▶ Task objective: Count the lines in the entries below that contain the string "Ships" with matching case, and reply with the number alone.

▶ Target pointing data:
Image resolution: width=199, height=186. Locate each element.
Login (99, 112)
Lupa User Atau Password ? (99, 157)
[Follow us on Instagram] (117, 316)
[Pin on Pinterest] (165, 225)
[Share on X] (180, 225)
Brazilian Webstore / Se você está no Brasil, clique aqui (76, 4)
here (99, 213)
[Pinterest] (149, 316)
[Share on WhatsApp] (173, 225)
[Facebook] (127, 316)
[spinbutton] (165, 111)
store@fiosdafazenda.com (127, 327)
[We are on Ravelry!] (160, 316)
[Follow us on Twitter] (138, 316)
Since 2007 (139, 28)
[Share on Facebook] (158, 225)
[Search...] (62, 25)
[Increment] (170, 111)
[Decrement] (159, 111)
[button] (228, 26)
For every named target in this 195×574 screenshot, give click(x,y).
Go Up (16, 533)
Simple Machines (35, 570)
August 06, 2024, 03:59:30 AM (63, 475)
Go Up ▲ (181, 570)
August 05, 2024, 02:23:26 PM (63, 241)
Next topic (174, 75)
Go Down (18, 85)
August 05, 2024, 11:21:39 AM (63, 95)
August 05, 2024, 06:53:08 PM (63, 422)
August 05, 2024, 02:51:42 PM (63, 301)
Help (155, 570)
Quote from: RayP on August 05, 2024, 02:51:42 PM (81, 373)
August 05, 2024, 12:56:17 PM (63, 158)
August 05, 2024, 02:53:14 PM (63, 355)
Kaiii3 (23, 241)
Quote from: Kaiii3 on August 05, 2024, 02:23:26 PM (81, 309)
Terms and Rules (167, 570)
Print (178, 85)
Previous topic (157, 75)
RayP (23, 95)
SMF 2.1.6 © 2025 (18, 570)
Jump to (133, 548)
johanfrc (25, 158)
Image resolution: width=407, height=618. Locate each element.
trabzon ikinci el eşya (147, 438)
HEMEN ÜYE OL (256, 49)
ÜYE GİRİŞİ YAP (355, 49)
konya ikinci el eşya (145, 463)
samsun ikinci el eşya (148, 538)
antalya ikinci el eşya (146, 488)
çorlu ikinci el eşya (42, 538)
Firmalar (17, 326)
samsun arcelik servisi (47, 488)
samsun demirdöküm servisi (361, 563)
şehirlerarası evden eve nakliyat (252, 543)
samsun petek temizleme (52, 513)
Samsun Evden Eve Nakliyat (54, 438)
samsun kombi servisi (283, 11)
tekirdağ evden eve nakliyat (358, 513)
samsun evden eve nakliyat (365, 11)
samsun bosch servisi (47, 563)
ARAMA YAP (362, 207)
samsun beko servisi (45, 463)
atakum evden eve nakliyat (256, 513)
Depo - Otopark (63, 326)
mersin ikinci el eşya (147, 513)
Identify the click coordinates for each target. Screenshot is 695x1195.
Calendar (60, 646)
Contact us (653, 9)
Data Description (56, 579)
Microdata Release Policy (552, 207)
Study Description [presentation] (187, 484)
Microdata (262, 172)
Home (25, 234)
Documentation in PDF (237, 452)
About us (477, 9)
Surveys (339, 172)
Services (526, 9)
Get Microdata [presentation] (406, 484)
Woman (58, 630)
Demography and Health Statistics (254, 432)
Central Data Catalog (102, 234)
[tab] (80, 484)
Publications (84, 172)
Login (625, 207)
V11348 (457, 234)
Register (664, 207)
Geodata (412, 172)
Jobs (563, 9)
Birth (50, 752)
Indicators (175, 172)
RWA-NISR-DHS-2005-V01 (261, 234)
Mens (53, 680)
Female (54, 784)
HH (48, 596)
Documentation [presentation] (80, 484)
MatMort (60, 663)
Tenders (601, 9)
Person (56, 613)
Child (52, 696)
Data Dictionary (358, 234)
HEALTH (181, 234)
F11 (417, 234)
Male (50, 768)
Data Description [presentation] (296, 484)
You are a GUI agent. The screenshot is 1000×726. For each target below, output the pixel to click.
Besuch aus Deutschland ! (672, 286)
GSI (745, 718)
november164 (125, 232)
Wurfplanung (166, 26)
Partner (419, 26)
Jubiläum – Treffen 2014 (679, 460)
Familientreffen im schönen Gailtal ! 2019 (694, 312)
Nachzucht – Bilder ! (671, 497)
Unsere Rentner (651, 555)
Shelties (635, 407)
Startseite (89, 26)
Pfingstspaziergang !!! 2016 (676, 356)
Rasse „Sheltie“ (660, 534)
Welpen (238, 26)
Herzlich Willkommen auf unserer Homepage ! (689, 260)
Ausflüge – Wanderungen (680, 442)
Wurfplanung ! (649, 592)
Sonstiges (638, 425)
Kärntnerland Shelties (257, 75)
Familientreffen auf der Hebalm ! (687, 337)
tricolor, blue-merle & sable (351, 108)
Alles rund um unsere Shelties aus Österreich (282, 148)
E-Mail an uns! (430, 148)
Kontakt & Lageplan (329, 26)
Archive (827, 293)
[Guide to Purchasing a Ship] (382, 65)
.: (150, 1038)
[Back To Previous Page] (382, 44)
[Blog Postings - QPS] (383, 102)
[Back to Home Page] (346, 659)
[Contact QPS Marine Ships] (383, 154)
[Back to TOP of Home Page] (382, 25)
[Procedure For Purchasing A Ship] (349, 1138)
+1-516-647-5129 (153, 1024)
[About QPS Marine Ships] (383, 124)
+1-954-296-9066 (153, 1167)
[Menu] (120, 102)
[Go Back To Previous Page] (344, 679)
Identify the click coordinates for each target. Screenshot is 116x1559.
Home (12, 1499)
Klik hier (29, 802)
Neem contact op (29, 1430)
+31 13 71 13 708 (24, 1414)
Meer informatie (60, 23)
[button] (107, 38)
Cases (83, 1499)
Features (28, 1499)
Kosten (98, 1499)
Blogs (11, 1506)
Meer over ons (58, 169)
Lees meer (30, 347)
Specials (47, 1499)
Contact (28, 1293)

▶ Exercise answer: 2